Sila’s landscape has been shaped by highly favorable ecological conditions with sub-Mediterranean pine forests with endemic black pines as its major ecosystem type. Thanks to its morphological and geographical characteristics, Sila Biosphere Reserve hosts a wide variety of natural environments, with different microclimates, according to the altitudes and directions. For this reason, the Sila Mountains include an extensive range of habitats, providing a biodiversity reserve of enormous importance in the Biogeographical region of the Mediterranean, rich in rare, local, and endemic species. Sila hosts approximately 1,000 types of vascular plants, of which 81 are endemic; over 210 species of vertebrates: 113 birds (82 nesting), 65 mammals, 16 reptiles, 12 amphibians, 6 fish; and a rich biodiversity of arthropods with an estimated number of over 15,000, with considerable local and regional endemic distribution.

© UNESCO/F. Bevilacqua
Sila (Italy)

Sila Biosphere Reserve is the only 'hotspot' area in Southern Europe (Apennines and Apuan Alps). The primary important natural habitats include: the Sub-Mediterranean pine forests with endemic black pines and those in the Deciduous Mediterranean Forests which feature: the Apennine beech forests with Abies alba, beech forests with Abies nebrodensis and the Apennine beech forests with Taxus and Ilex.

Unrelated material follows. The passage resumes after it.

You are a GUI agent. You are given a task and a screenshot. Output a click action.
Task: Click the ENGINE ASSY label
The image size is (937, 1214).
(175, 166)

In the Sila, these South-Apennine forest species cover the greatest area and have an excellent conservation status. Other major habitats and land cover types include: coniferous

forests of the Mediterranean and Macaronesian mountains, herbaceous and alpine shrub vegetation, Mediterranean oak forests and hygrophilous arboreal vegetation.

Socio-Economic Characteristics

© UNESCO
Sila (Italy)

The Sila landscape has experienced interactions between humans and nature for over a thousand years and despite this, has always maintained harmony between human activities (mainly agricultural, animal breeding and forestry), the special physical and natural environment, and the urban settlements that have been amicably built up within its natural context. The population living in the 71 Municipalities within the biosphere reserve is about 386,000, 6,500 of which reside in the buffer zone.

Agriculture has been the historical and long-term traditional activity in  Sila (cultivation of the 'Sila potato' and common wheat). Wood supply chain and sustainable tourism are areas on expansion.
Animal husbandry is another major agricultural activity in the Sila with the most common phenomenon being the transhumance of cattle; the seasonal migration of animals from the hills and mountains to the coastal plains and vice versa.
The Calabria Region is the fourth in Italy for its number of protected products with 36 protected denominations falling mainly under the wine and charcuterie sectors.

The Sila National Park is visited each year by hundreds of tourists, the majority being schools from central and southern regions interested in the environmental education, nature and forestry activities these environments offer. Natured tourism has henceforth become the base of the local economy with over 500,000 yearly visitors.